Task requirements
Leaving out the images, please reproduce each line below exactly.

Records for the exercise Block Start

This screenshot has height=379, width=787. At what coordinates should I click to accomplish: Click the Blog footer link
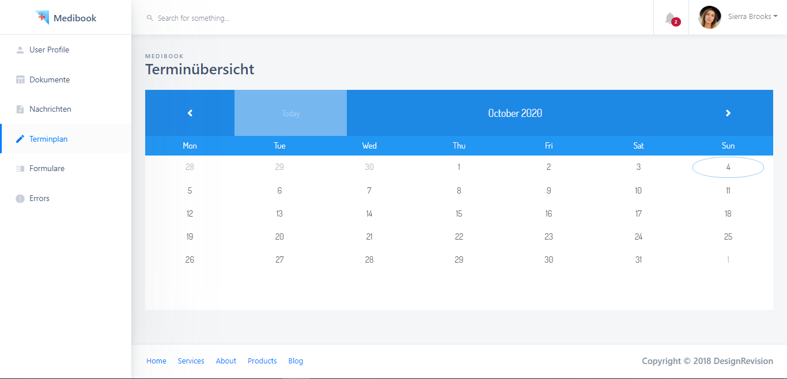296,361
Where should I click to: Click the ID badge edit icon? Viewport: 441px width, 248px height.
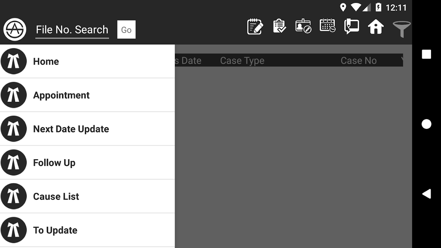coord(303,27)
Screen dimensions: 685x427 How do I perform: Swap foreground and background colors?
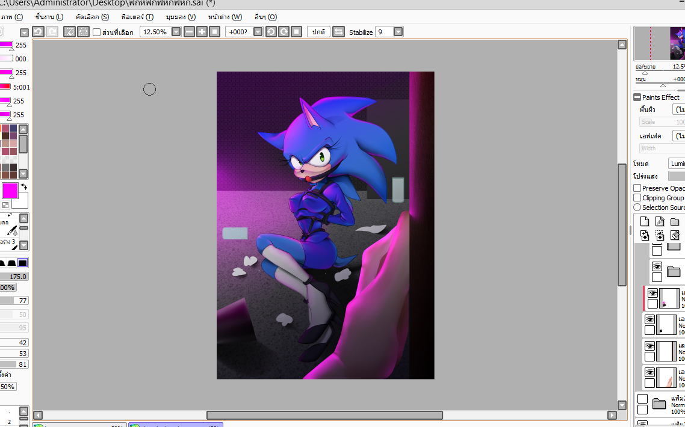pos(24,187)
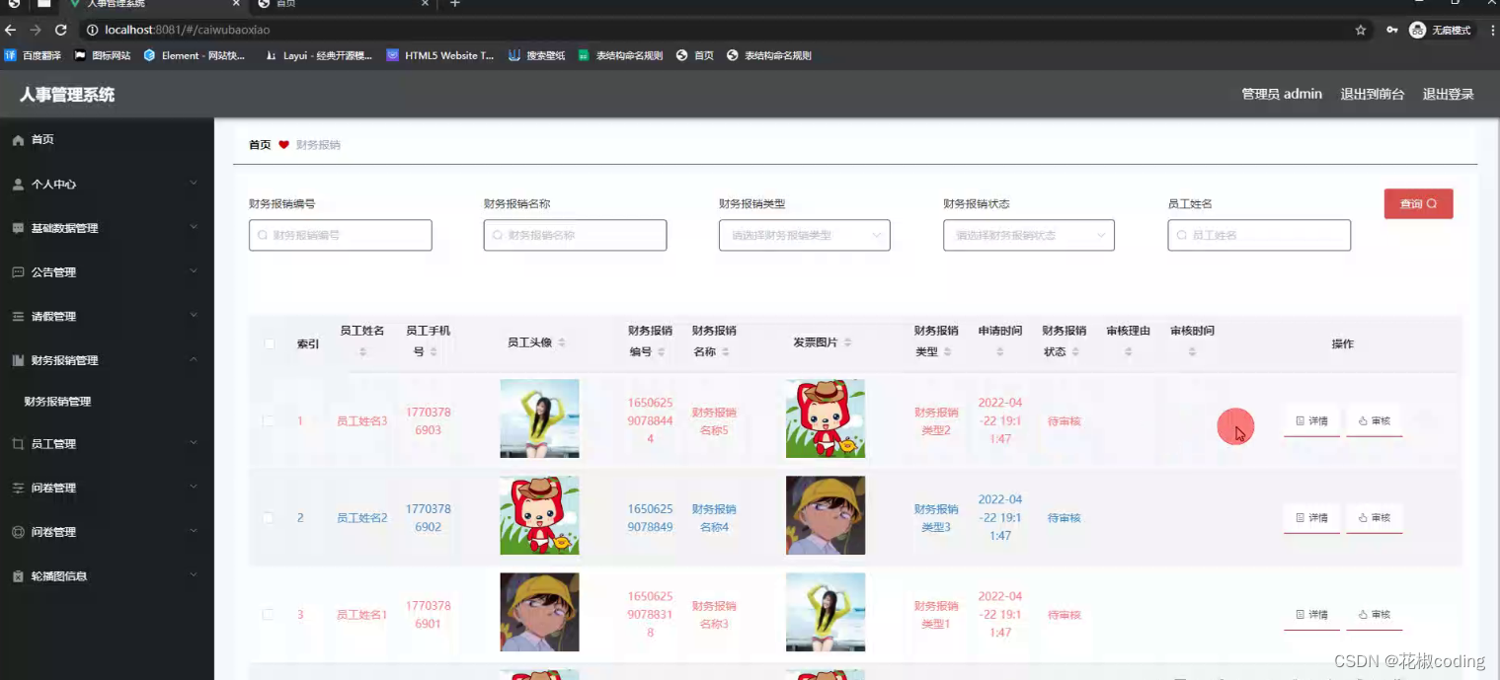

Records for the exercise Block End

Task solution
This screenshot has height=379, width=787. At what coordinates should I click to accomplish: Click the Blog footer link
296,361
Where should I click to: Click the ID badge edit icon? Viewport: 441px width, 248px height.
coord(303,27)
Screen dimensions: 685x427 How do I perform: Swap foreground and background colors?
pos(24,187)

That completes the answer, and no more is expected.